Well we have dodged the first bullet, but there is still a whole war to be won concerning H.R. 3630, known as theMiddle Class Tax relief and Job Creation Act that was passed on December 13th by the U.S. House of Representatives. The Act prevents a further 27% cut to Medicare physician reimbursement and provides physicians with a 1% increase in Medicare payments for 2012 and 2013. So far, there have been no additional medical imaging cuts, so kiss your babies but keep your fingers crossed folks, because we still have to make it through to the Senate.
There is still the concern that this act does not contain information from the Diagnostic Imaging Services Access Protection Act (H.R. 3269), which protects against the implementation of a 25% payment reduction on professional fees for multiple MRI, CT and ultrasound procedures. Fortunately, there are 127 supporters of H.R. 3269 in the House of Representatives and the ACR has announced that they will continue on their plight to add the language from H.R. 3269 as the SGR legislation heads to the Senate.
This SGR adjustment means good things but since it still does not address the proposed rule from CMS that would severely cut the Medicare reimbursement rate for radiologists who interpret multiple images, we have to hope that pressure from all concerned, including the ACR, pushes the Bill through.

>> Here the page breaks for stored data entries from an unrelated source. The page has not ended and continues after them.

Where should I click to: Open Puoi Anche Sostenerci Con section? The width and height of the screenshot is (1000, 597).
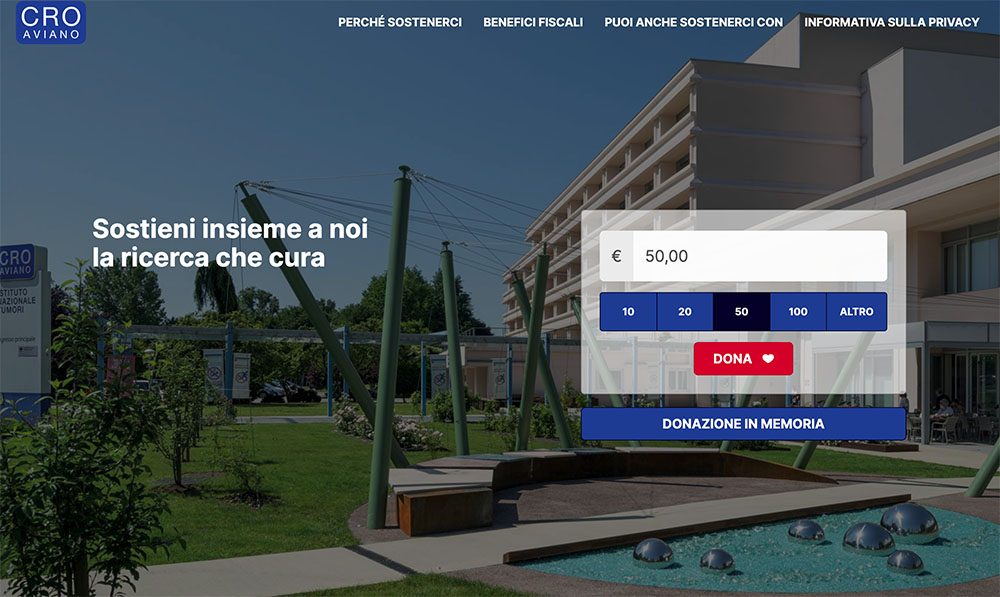(x=693, y=22)
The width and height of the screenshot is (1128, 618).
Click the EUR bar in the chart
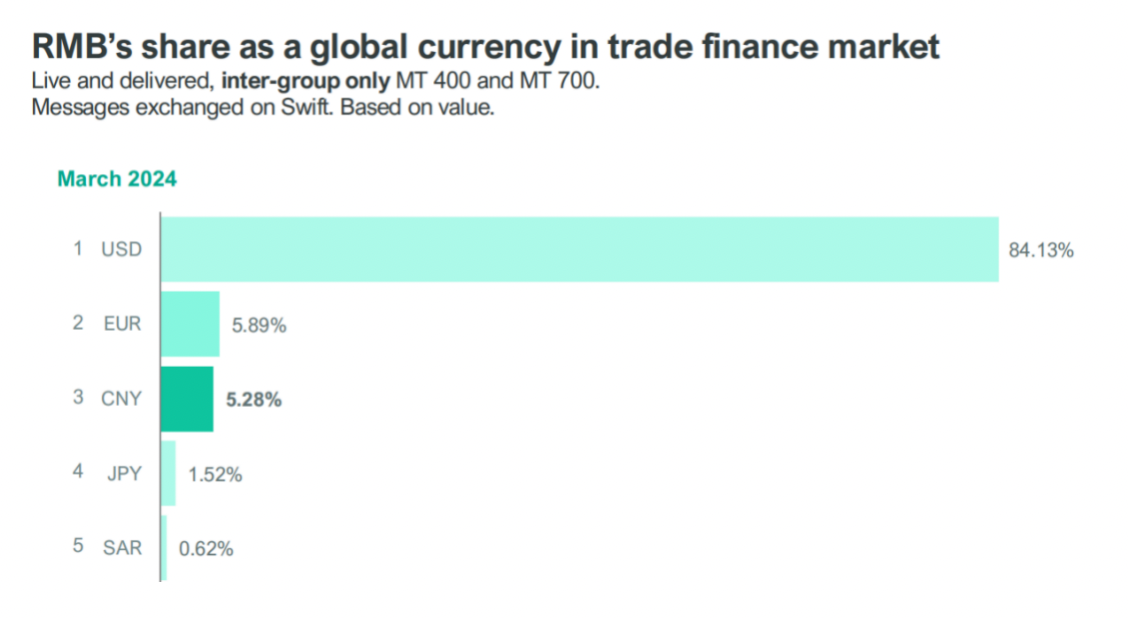pos(190,324)
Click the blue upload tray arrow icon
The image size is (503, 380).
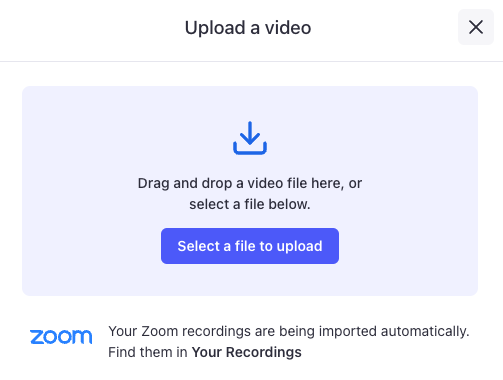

Although this is certainly a step in the right direction, this could just be a “quick fix” and the proposed cuts to radiologists would be the 8th cut in the past six years to Medicare funding for Diagnostic Imaging. The seven cuts that have occurred over these past six years have totaled more than $5 Billion and with imaging growth at less than 2% annually, additional cuts would end up limiting American’s access to quality diagnostic imaging due to the facilities that would suffer and end up closing their doors if the cuts went through. Republican representative James Renacci did introduce a legislation that would allow for a six-month grace period for new diagnostic imaging centers, so that those certain suppliers of Medicare imaging services could bypass the MIPPA accreditation requirement to receive reimbursements during that period of time. The grace period begins when a new physician or facility submits images to the accreditation process and ends either with the approval or denial of their request, or after 6 months have commenced. The center will be able to receive reimbursements during this time, however if they are unable to get accredited by the end of the period, any reimbursements they received would need to be paid back.
It can be assumed that due to the Senate’s Democratic leadership, they will attempt to create their own version of the legislation that will include a one to two year “doc fix,” which equates to questionable Senate action timing. TheRBMA estimates that a package will be put together by the end of the week and voting will take place Monday or Tuesday, dependent upon the ability to create a package that gains some Republican Senate support. This brings a whole new meaning to the term, a house divided sports fans, and we could end up waiting on a decision until well into 2012.